§ Schriftelijke opdracht 1
Citeer uit de schriftelijke vraag over de opleidingstoelagen letterlijk het stuk van "Jamal Ikazban" tot en met "(Vragen nr 922)".
§ Schriftelijke opdracht 2
Hoeveel euro van het opleidingsinkomen per uur hangt volgens de schriftelijke vraag over de opleidingstoelagen af van het welslagen van de opleiding?
++++ Brontekst ++++
Logo Parlement Buxellois

Schriftelijke vraag betreffende de opleidingstoelagen en de opwaardering ervan tot 4 euro per uur.

Indiener(s)
Jamal Ikazban
aan
Bernard Clerfayt, Minister van de Brusselse Hoofdstedelijke Regering, belast met Werk en Beroepsopleiding, Digitalisering, Plaatselijke Besturen en Dierenwelzijn (Vragen nr 922)

 
Datum ontvangst: 24/01/2022 Datum publicatie: 26/04/2022
Zittingsperiode: 19/24 Zitting: 21/22 Datum antwoord: 04/04/2022
 
Datum behandeling van het stuk Indiener(s) Referentie Blz.
28/03/2022 Ontvankelijk p.m.
 
Vraag   
2022 wordt het jaar van de strategieën en hervormingen inzake tewerkstelling en opleidingen 1.

Om werkzoekenden die aan een beroepsopleiding beginnen, te ondersteunen en te voorkomen dat ze onderweg afhaken, bepaalt de ABV bovendien dat "de opleidingsvergoeding zal worden vervangen door een opleidingsinkomen. Dit is een inkomen dat bovenop de uitkering van de werkzoekende komt als motivatie om de opleiding met succes af te ronden. Dit inkomen wordt op 4 euro per uur gebracht per gepresteerd opleidingsuur, waarvan 1 euro afhankelijk wordt gemaakt van het welslagen van de opleiding op het einde van het traject”.
++++ Aangeleverde gegevens ++++
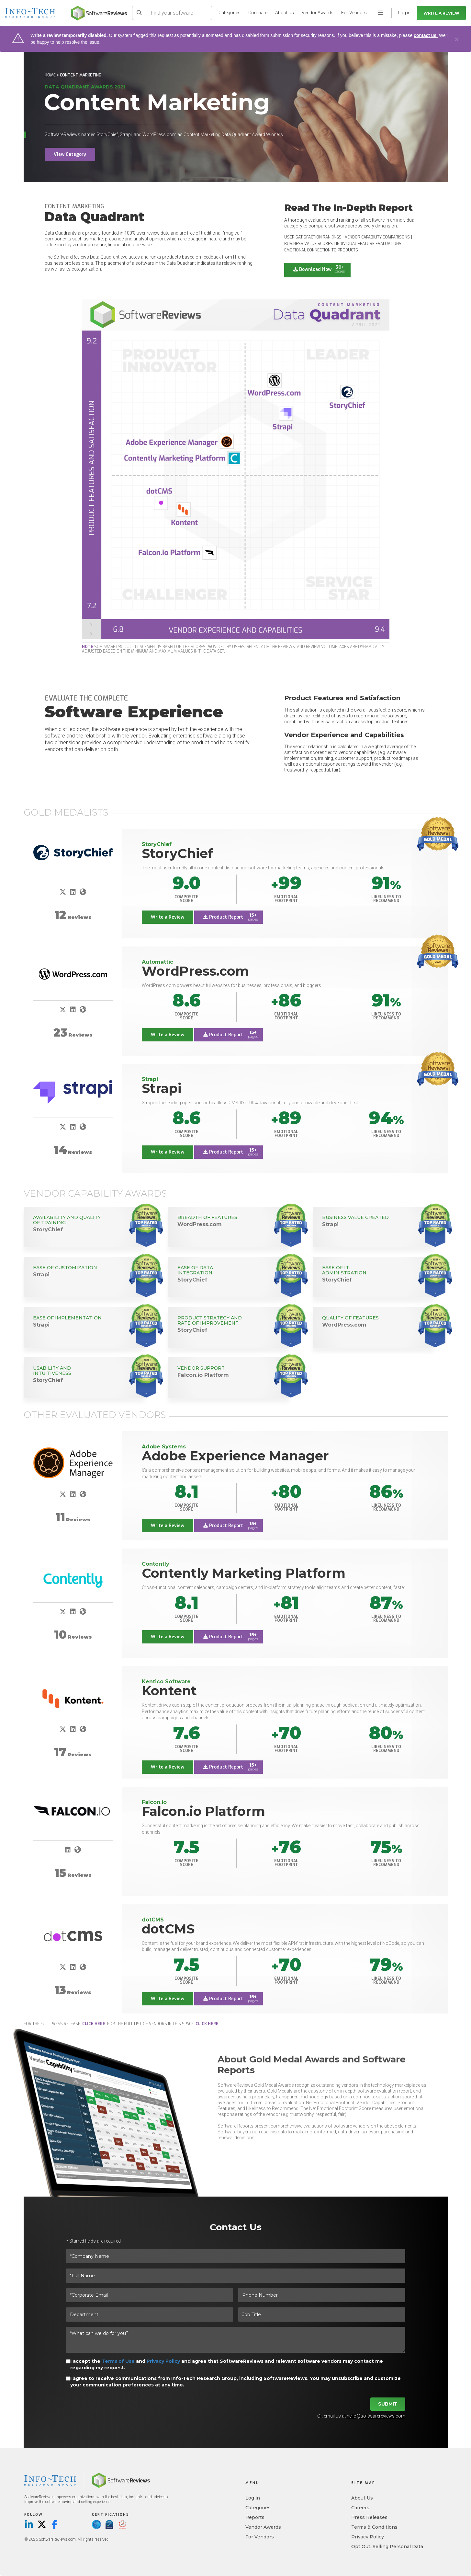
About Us (284, 12)
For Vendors (354, 12)
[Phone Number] (321, 2295)
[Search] (139, 13)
++++
§ Volledig antwoord 1
Jamal Ikazban
aan
Bernard Clerfayt, Minister van de Brusselse Hoofdstedelijke Regering, belast met Werk en Beroepsopleiding, Digitalisering, Plaatselijke Besturen en Dierenwelzijn (Vragen nr 922)

§ Volledig antwoord 2
Van de 4 euro per gepresteerd opleidingsuur wordt 1 euro afhankelijk gemaakt van het welslagen van de opleiding op het einde van het traject.